The Catholic Herald’s cover story, “A booster shot for 40 days,” by Leslie Miller offers inspirational approaches that your fellow Catholics across the diocese are taking now. We hope it helps you break through that wall and get over the hump this season.

To paraphrase seminarian David Witherow’s column from the Feb. 25 CatholicHerald (“In pursuit of sourdough”), sometimes the journey can be as meaningful as the destination itself. Indeed, God’s inspiration can arrive at the least expected moments.

I was reminded of this lesson lately in my home life. Recently, I started running again, after a long hiatus. It was very humbling at first to start from scratch. No hill was small enough, yet I kept at it and found greater fulfillment. Like prayer or anything else, it became easier and easier with time and practice. Soon the daily routes grew longer.

Then, just as I could cover 4 or 5 miles a day no problem, Lent arrived, and with it, my abstinence from any electronic entertainment. Uh-oh. No hard-driving music to power over that next hill. The Foo Fighters don’t learn to fly, AC/DC is not back in black or any other color and even Bob Dylan won’t riff on something philosophical to pass the time.

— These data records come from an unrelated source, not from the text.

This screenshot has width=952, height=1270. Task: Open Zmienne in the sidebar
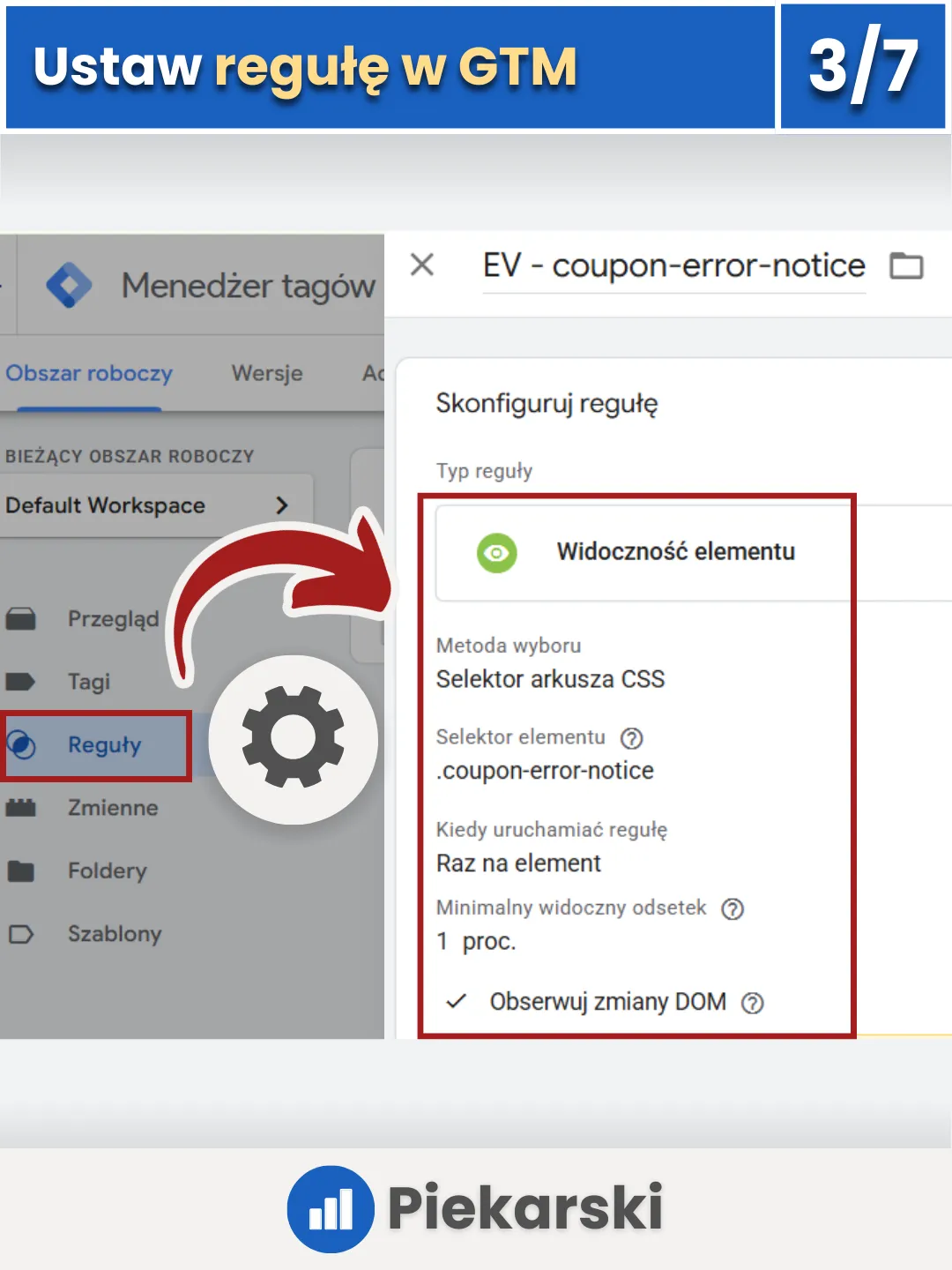[x=113, y=808]
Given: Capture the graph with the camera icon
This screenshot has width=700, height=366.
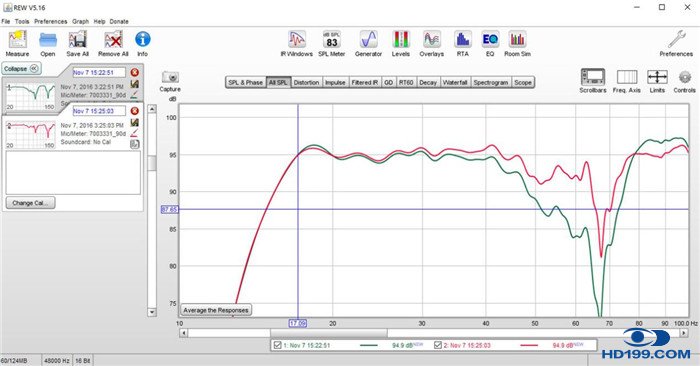Looking at the screenshot, I should coord(170,81).
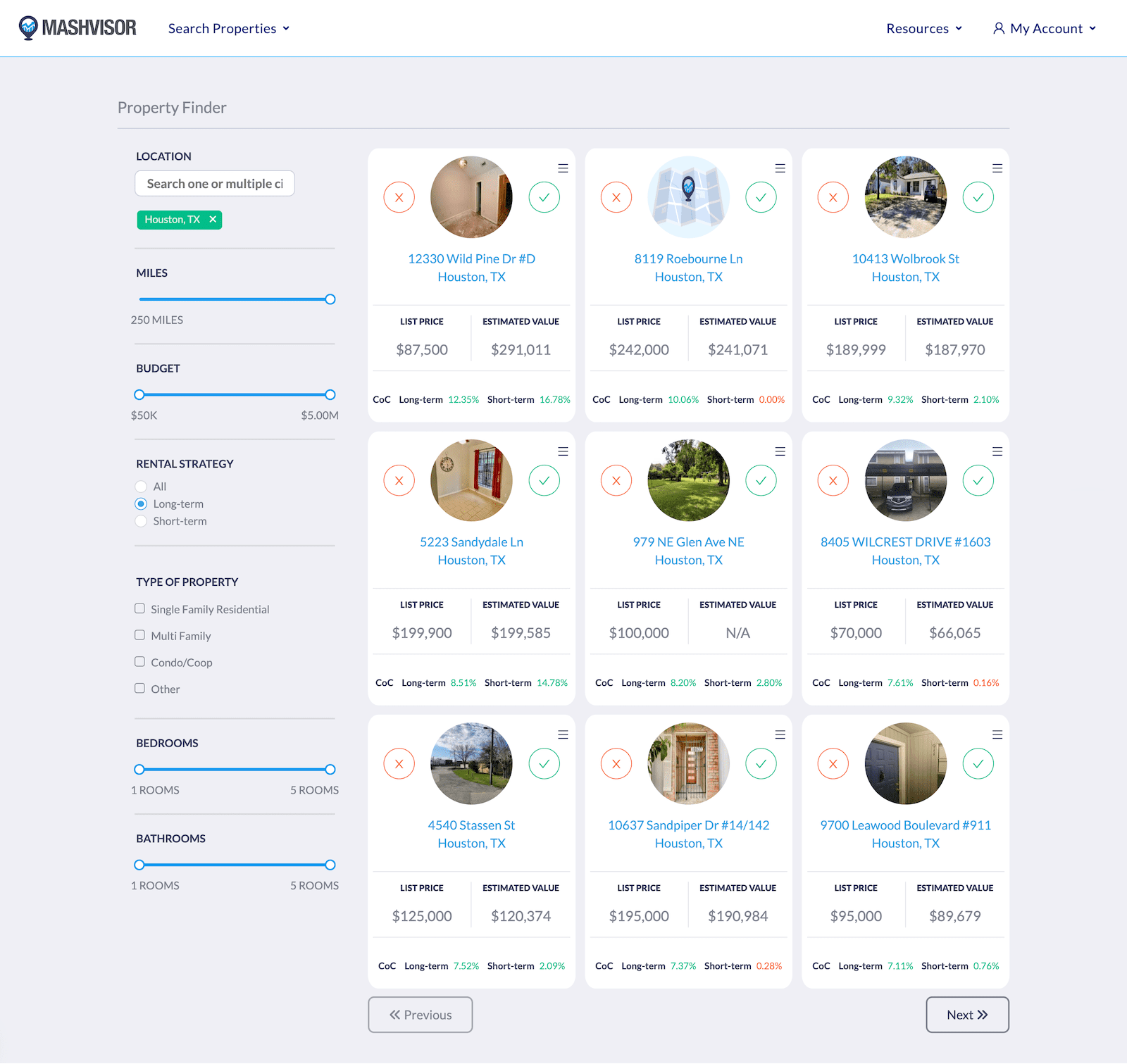Reject the 9700 Leawood Boulevard property

(833, 764)
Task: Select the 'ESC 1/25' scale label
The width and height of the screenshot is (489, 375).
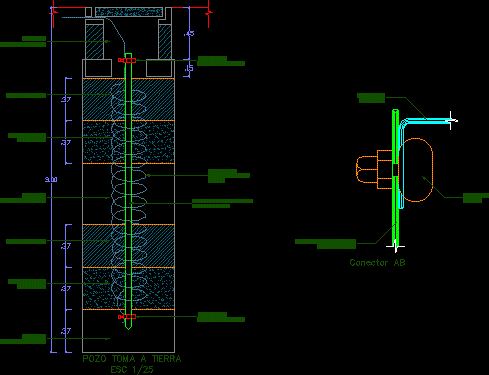Action: pyautogui.click(x=132, y=369)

Instead, as the adage goes, when God closes a door, he opens a window. In this case, new inspiration. Despite my fears, without music I found new and deeper ways to appreciate the routine and my fellow man. 

-- More time to finish the morning prayers, instead of rushing through them.

-- More awareness to admire the sounds of nature, where previously I harped on the squirrels and birds that dig up the yard or litter the car.

-- Pass a school limited to virtual learning (pray for its reopening and thank God for the work of Catholic schools).

-- Hear the approach of a city bus or garbage truck (wave hello — thanks for your service).

-- Notice more vividly the hospital on the corner (offer prayers for the sick).

Even the simple shuffling of footsteps developed into a calming rhythm, like the cadence of reciting a rosary.

To be clear, our journey continues. Those more fleet of foot still pass me by, and that’s OK. And, undoubtedly, some of your Lenten experiences are more profound than the simple anecdote offered here.

So keep the faith. Look out for that unexpected inspiration. And may the Lenten booster shot and other stories in this issue spark new ideas and practical steps to apply to your own journey toward Easter joy.